Most people reason by taking a prior judgment (lets call it a prior, for short) and updating the prior as new information becomes available. This is why, on a date, a first impression determines whether you get laid. The relationship between prior beliefs and new information was formally stated by a mathematically inclined Presbyterian minister in Britain, Thomas Bayes (1702-1761).

This approach, which has advantages, also creates problems for intelligence judgments. Bruce Blair, in The Logic of Intelligence Hype and Blindness (December 2003), demonstrates that two strong prior beliefs (a terrorist attack is unlikely, Saddam Hussein lusts after WMD) resulted in two recent intelligence failures that you may have read about.

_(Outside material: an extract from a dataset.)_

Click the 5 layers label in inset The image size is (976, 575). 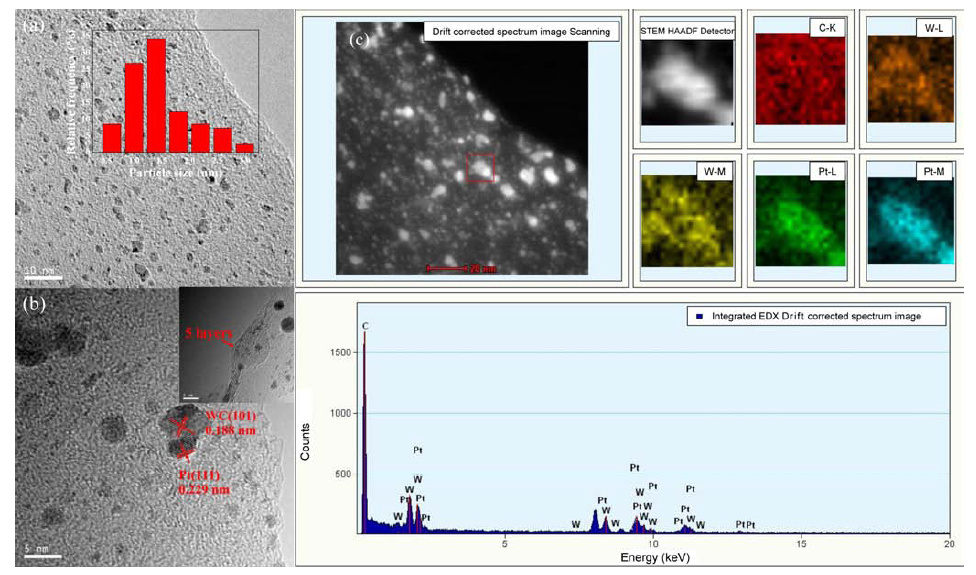coord(205,333)
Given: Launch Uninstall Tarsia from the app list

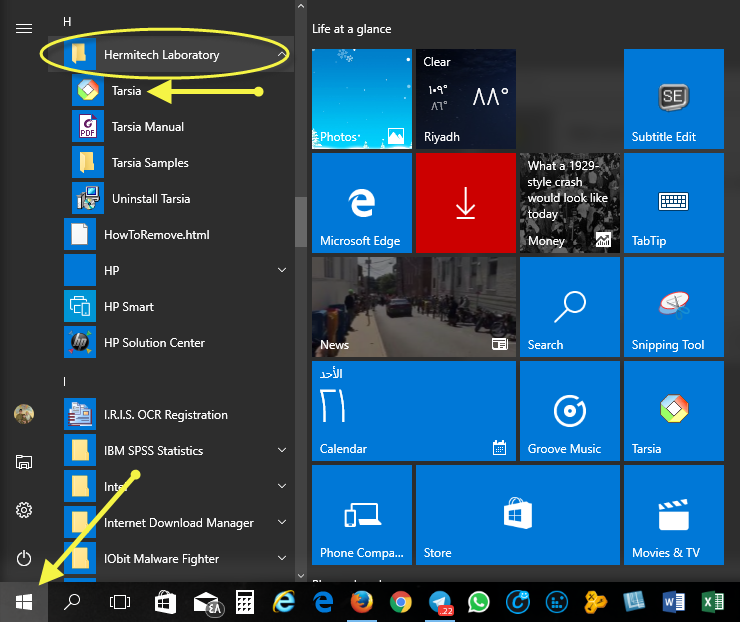Looking at the screenshot, I should [149, 199].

At best, Blair notes, “Bayesian math points to a fairly slow learning curve” among US policymakers. At worst, I would suggest, Bayesian math leaves some priors essentially impervious to revision for some policymakers and analysts.

What does this mean for intelligence estimates of counterspace capabilities? Take this statement by Donald Rumsfeld:

As we become increasingly dependent on space for communications, situational
awareness, positioning, navigation and timing, space will necessarily become an
area we have to defend. Adversaries are likely to develop ground-based lasers,
space jamming and “killer” micro-satellites to attack U.S. space assets.

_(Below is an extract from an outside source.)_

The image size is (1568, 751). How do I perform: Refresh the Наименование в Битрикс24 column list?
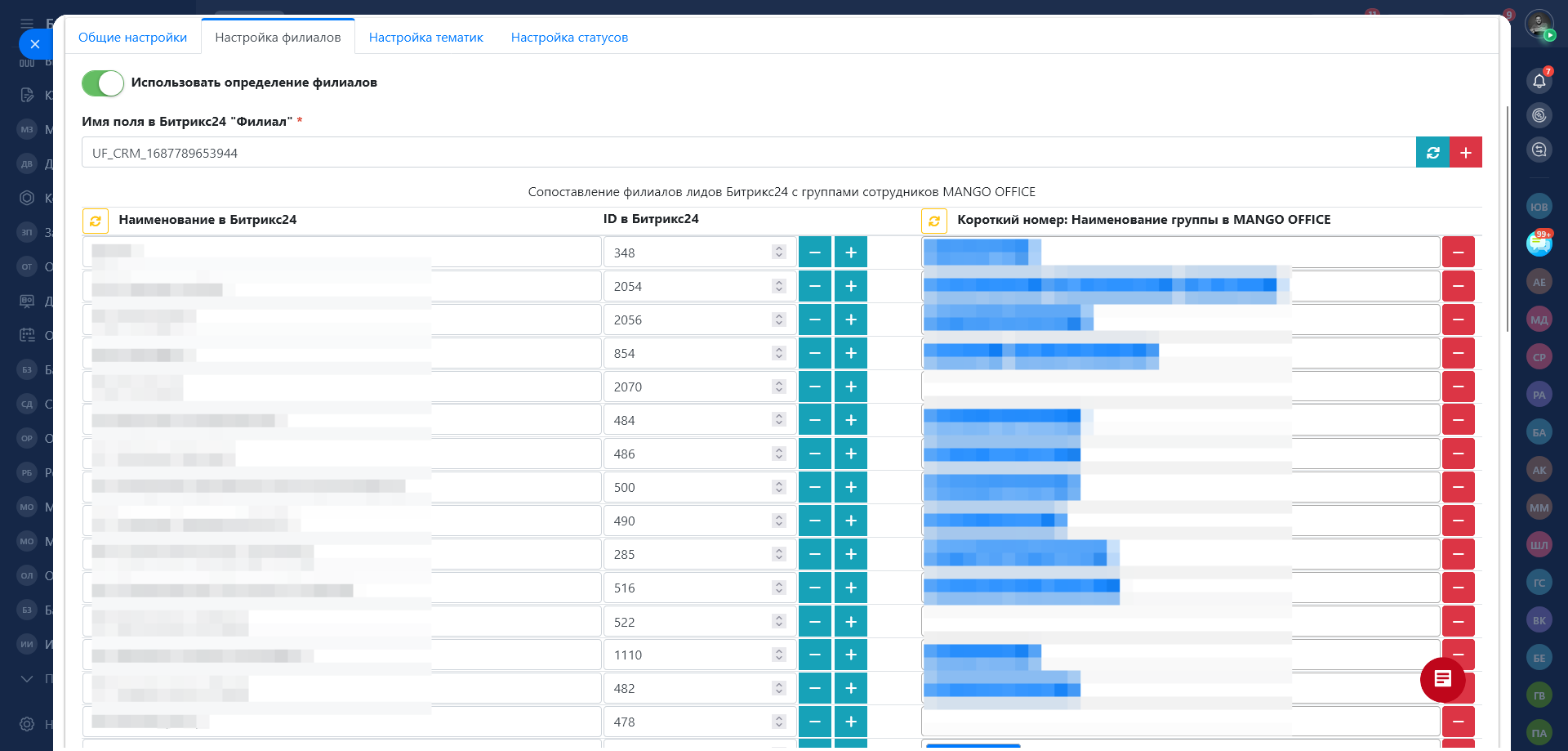click(x=96, y=221)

This paragraph reveals a very strong prior belief that other states must be pursuing counterspace capabilities because of our vulnerability–no evidence, all theory. Actually, very strong doesn/’t convey the centrality of the assumption to Rumsfeld/’s worldview. Here is how The Commission on US National Security Space Management and Organization, which Rumsfeld chaired until his nomination as Secretary of Defense, put the point even more strongly in its consensus report: “We know from history that every medium–air, land and sea–has seen conflict. Reality indicates that space will be no different.”

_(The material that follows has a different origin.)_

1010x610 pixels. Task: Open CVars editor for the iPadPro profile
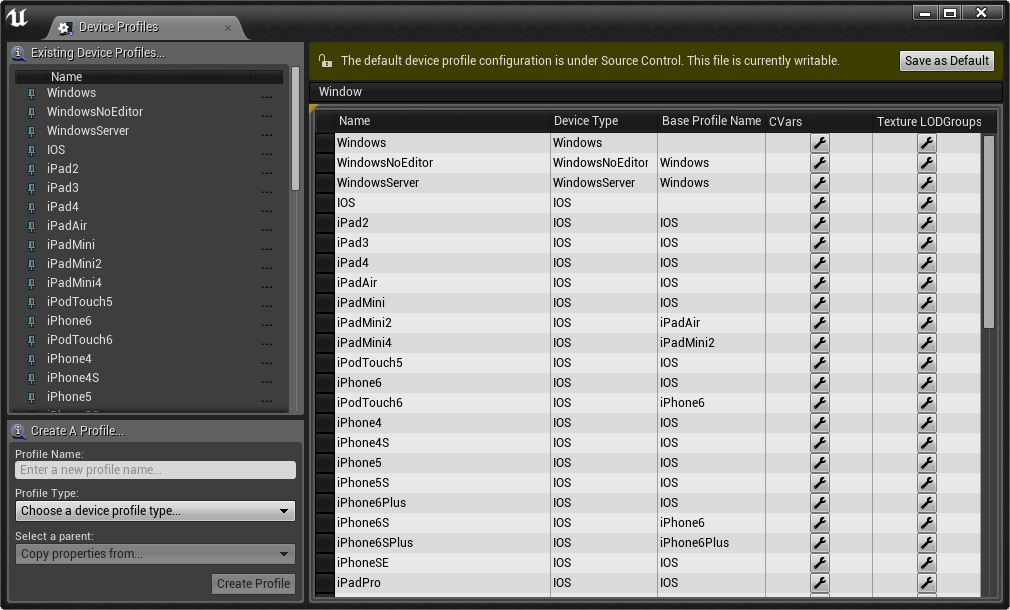tap(820, 582)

All of history is a strong prior, on par with Mom loves me and The voices told me to do it. Moving Rummy et al off the Chinese counterspace obsession will require a complete revision of their interpretation of all of recorded human history. How many years do you think that will take?

Some hint is provided by the recent brouhaha over the Chinese “parasite” microsatellite. The Department of Defense claims China “has reportedly begun testing an anti-satellite, that is an ASAT system,” a claim that Gregory Kulacki and David Wright tracec to a single Chinese military enthusiast in Anhui province.

Calling out Rumsfeld like this in a meeting or public debate would shred credibility and undermine everything he ever said after that. He could tell a story about his grandaughter/’s fifth birthday party and people would fact check the name of the clown. In other words, “Sayonara, ethos!” But logos is stubborn. (Diamond Don is s.o.l. on the pathos front).

Will the revelation that the story is bogus result in a fundamental change of Pentagon attitudes?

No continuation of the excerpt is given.